Of course if you later overwrite functional property with a different function V8 decides that this doesn’t look like a class-method relationship and switches to a shape that reflects this:
Overall the topic of how V8 builds and maintains shapes (hidden classes) is worthy of a large separate post by itself.
Representing path-to-the-property
At this point it might seem that IC associated with property o.x
is simply a dictionary mapping shapes to property offsets, something like Dictionary<Shape, int>
. However this representation is way too narrow to be useful: property can reside on one of the objects within the prototype chain or be an accessor property (one with a getter and/or a setter). An interesting observation to make here is that accessor properties are in the certain sense more generic than normal data properties.
For example o = {x: 1}
can be perceived as an object with an accessor property x
that has a getter/setter accessing a hidden internal slot using VM intrinsics:[Dart VM implements fields access in this way]

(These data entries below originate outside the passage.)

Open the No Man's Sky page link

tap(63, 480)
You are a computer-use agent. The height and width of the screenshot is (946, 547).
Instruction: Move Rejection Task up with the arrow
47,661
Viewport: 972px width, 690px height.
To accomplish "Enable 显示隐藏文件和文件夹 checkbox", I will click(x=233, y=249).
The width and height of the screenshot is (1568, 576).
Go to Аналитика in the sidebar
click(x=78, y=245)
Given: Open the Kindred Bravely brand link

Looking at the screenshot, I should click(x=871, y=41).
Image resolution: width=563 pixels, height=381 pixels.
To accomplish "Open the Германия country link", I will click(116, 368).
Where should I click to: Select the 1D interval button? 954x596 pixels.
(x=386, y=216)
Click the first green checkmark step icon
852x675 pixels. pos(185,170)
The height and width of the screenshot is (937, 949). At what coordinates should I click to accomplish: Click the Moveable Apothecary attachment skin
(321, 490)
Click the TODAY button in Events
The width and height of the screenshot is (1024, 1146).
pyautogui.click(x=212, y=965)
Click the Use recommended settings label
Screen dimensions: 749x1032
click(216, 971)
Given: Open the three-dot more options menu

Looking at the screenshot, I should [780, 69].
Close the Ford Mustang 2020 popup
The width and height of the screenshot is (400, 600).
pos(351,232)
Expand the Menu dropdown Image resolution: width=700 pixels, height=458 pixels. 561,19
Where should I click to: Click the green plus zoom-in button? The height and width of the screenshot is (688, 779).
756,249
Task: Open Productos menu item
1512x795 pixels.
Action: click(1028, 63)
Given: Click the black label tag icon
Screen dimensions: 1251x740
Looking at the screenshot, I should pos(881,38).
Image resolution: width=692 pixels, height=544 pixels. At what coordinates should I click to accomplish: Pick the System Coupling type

In the light of this observation it becomes clear that IC should be more akin to Dictionary<Shape, Function>
: mapping shapes to accessor functions that should be executed IC is hit. Such IC representation would allow to optimize cases that were impossible to cover with a simplistic representation from the above (properties on the prototype chain, accessor properties and even ES6 proxy objects).[in reality V8's ICs are patchable callsites that call special runtime generated IC stubs, see this post for more accurate analogy]
Premonomorphic state
Some ICs in V8 actually have so called premonomorphic state between unitialized and monomorphic. It exists to avoid compiling IC stubs for ICs that are only executed once. I decided to avoid discussing this state because it is a somewhat obscure implementation detail.
Final performance advice
The best performance advice is hidden in the title of Dale Carnegie’s book “How to Stop Worrying and Start Living”.
Indeed worrying about polymorphism is usually futile. Instead benchmark your code on a realistic dataset, profile it for hotspots and if any of them are JS related - check out IR that optimizing compiler produces.
If in the middle of your tight number crunching loop you see IR instruction called XYZGeneric
or anything marked with red changes[*]
(aka “changes everything”) marker - then (only then!) it might be the right time to start worrying.